Under this line are the records; write out word for word the part that begins at the line containing "Image resolution: width=865" and ends at the line containing "The image size is (1243, 995).", and no more.

◇ ◇ ◇ ◇ ◇ ◇ ◇

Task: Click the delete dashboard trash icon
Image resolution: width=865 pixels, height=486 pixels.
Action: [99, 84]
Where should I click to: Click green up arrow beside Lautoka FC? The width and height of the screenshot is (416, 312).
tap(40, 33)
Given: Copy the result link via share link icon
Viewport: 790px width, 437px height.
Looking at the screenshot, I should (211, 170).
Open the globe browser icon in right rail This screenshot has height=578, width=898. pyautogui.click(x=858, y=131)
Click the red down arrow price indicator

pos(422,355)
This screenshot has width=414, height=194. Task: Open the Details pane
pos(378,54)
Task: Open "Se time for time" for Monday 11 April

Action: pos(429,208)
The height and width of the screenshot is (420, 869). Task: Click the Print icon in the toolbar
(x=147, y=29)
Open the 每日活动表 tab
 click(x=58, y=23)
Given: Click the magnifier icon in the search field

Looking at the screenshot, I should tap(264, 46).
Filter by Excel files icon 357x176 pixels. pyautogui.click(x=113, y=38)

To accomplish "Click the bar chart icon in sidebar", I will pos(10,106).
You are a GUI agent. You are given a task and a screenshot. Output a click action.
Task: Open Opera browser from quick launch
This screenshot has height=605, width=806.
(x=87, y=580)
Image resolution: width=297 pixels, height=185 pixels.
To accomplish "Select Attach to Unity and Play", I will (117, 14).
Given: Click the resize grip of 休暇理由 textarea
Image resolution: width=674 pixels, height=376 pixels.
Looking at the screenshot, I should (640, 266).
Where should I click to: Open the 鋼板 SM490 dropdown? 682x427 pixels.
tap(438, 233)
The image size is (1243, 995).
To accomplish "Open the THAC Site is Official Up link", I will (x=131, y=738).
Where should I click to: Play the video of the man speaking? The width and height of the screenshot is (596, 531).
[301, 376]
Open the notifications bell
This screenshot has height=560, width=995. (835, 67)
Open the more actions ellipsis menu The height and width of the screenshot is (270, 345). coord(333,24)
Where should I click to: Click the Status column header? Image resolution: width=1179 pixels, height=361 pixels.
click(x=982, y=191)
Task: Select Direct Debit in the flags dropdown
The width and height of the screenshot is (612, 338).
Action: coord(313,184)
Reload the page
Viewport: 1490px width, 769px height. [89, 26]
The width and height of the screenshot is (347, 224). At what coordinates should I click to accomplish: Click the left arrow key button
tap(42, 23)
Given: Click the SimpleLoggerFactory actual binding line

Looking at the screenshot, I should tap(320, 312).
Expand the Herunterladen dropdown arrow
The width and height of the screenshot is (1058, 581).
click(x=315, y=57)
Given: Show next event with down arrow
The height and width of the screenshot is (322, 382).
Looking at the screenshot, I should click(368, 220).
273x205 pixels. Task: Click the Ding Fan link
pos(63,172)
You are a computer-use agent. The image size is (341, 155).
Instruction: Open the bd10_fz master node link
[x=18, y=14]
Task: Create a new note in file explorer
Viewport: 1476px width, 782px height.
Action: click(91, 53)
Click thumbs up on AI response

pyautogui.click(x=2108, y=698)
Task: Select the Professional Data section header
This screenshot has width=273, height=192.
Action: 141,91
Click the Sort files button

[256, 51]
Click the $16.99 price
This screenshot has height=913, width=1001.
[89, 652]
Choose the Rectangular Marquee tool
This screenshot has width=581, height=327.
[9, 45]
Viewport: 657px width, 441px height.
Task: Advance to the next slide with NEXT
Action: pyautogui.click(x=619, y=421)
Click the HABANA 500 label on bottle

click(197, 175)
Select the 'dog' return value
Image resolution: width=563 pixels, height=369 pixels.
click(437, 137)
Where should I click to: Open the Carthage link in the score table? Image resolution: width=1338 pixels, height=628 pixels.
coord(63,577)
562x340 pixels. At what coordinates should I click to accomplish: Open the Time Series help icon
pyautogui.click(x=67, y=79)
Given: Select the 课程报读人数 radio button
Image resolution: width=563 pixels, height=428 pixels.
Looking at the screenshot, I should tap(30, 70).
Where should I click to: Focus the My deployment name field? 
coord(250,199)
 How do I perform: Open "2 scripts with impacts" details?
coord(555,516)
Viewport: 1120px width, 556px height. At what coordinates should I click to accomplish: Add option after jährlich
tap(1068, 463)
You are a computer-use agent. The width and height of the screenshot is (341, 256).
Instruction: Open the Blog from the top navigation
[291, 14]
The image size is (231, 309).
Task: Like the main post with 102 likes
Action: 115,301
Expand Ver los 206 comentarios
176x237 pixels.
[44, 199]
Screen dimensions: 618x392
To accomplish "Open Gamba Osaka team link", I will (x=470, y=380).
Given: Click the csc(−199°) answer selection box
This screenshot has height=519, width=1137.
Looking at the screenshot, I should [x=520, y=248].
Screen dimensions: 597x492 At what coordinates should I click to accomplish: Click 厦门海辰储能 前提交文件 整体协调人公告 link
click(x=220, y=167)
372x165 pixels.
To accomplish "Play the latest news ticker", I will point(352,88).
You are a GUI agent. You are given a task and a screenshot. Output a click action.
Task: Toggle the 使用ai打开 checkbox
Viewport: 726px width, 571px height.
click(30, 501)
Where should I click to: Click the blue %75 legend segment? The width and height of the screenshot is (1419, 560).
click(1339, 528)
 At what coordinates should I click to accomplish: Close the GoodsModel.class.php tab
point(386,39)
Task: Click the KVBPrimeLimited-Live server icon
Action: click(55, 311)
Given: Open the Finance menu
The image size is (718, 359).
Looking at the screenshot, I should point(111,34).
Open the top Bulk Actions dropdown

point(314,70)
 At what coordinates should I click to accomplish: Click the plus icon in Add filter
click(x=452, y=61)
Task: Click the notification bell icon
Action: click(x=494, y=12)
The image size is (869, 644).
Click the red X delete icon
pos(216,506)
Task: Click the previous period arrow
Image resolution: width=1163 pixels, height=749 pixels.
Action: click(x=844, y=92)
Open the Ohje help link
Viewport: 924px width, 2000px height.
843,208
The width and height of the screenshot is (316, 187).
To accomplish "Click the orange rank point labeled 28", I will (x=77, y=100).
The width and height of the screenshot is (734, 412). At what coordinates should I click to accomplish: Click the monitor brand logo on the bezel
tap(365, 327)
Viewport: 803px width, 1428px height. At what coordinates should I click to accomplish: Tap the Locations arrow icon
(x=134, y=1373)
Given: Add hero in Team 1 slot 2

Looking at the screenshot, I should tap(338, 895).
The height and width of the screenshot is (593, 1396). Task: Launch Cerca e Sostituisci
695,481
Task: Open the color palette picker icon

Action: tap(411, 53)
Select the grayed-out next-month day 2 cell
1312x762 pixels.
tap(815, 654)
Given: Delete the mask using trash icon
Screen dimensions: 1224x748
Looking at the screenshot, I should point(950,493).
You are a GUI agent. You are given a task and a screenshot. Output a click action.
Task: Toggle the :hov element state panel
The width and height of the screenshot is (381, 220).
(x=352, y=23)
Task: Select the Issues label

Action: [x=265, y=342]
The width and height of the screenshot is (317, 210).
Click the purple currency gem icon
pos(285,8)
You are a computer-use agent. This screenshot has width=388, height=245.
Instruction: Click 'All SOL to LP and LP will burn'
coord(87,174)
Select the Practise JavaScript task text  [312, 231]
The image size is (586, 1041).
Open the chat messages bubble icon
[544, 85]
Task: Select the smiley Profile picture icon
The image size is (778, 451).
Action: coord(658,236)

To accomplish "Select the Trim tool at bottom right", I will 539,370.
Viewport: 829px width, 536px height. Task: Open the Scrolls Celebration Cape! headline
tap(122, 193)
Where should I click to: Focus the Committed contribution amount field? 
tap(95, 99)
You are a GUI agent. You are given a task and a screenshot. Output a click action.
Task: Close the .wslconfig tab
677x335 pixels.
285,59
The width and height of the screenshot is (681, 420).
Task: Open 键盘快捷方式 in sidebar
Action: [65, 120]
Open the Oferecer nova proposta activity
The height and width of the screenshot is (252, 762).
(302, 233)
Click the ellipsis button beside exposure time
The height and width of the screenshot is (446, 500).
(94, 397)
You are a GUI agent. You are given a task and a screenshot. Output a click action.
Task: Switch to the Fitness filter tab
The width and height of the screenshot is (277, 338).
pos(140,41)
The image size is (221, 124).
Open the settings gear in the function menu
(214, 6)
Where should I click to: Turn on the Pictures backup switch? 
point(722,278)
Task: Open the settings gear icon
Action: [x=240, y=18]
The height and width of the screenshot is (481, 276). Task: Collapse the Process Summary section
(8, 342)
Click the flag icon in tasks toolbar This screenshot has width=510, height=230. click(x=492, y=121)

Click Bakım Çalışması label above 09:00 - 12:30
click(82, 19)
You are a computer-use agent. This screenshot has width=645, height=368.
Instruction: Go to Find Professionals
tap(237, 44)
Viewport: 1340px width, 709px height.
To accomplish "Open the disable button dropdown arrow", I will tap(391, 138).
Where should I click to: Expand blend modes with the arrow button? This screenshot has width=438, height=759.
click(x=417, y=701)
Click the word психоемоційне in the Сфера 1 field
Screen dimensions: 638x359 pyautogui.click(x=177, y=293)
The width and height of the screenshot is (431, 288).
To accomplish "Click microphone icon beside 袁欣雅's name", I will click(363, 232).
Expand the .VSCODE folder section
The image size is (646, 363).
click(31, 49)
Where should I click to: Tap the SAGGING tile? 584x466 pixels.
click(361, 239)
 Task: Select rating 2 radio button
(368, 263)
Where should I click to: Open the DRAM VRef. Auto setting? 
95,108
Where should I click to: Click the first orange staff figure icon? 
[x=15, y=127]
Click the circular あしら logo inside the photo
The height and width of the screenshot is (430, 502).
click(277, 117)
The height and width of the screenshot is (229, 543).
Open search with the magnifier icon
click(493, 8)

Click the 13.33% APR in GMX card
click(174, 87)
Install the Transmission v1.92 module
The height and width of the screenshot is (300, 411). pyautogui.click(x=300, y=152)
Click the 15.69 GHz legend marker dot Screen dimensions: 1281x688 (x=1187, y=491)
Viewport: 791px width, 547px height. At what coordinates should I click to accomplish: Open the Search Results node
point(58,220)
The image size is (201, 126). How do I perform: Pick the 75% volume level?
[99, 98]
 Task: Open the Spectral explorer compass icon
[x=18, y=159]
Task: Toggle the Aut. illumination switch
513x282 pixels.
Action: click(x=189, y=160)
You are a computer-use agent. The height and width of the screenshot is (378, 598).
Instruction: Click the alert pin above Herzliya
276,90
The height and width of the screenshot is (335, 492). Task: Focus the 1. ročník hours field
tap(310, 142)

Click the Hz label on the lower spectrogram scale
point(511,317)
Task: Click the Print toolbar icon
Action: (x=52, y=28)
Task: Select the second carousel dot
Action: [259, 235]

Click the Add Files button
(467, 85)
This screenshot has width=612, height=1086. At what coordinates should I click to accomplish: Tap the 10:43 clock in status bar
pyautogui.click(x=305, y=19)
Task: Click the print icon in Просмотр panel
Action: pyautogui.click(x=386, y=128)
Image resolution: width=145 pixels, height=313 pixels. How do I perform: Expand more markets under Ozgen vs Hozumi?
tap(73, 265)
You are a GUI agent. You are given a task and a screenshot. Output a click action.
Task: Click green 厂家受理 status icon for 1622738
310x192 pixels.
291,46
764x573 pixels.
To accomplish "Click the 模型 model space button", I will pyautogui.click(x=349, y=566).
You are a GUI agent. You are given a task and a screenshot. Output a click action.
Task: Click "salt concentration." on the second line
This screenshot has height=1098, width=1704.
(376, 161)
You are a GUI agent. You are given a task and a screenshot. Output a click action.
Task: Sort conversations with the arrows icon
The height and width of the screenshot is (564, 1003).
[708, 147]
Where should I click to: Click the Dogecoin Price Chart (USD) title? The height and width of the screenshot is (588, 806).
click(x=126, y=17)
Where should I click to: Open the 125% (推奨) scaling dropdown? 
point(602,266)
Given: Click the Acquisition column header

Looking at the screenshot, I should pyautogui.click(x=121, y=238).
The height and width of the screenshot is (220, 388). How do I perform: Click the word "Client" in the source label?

◇ ◇ ◇ ◇ ◇ ◇ ◇

Written answer:
Image resolution: width=865 pixels, height=486 pixels.
Action: [99, 84]
Where should I click to: Click green up arrow beside Lautoka FC? The width and height of the screenshot is (416, 312).
tap(40, 33)
Given: Copy the result link via share link icon
Viewport: 790px width, 437px height.
Looking at the screenshot, I should (211, 170).
Open the globe browser icon in right rail This screenshot has height=578, width=898. pyautogui.click(x=858, y=131)
Click the red down arrow price indicator

pos(422,355)
This screenshot has width=414, height=194. Task: Open the Details pane
pos(378,54)
Task: Open "Se time for time" for Monday 11 April

Action: pos(429,208)
The height and width of the screenshot is (420, 869). Task: Click the Print icon in the toolbar
(x=147, y=29)
Open the 每日活动表 tab
 click(x=58, y=23)
Given: Click the magnifier icon in the search field

Looking at the screenshot, I should tap(264, 46).
Filter by Excel files icon 357x176 pixels. pyautogui.click(x=113, y=38)

To accomplish "Click the bar chart icon in sidebar", I will pos(10,106).
You are a GUI agent. You are given a task and a screenshot. Output a click action.
Task: Open Opera browser from quick launch
This screenshot has height=605, width=806.
(x=87, y=580)
Image resolution: width=297 pixels, height=185 pixels.
To accomplish "Select Attach to Unity and Play", I will (117, 14).
Given: Click the resize grip of 休暇理由 textarea
Image resolution: width=674 pixels, height=376 pixels.
Looking at the screenshot, I should (640, 266).
Where should I click to: Open the 鋼板 SM490 dropdown? 682x427 pixels.
tap(438, 233)
The image size is (1243, 995).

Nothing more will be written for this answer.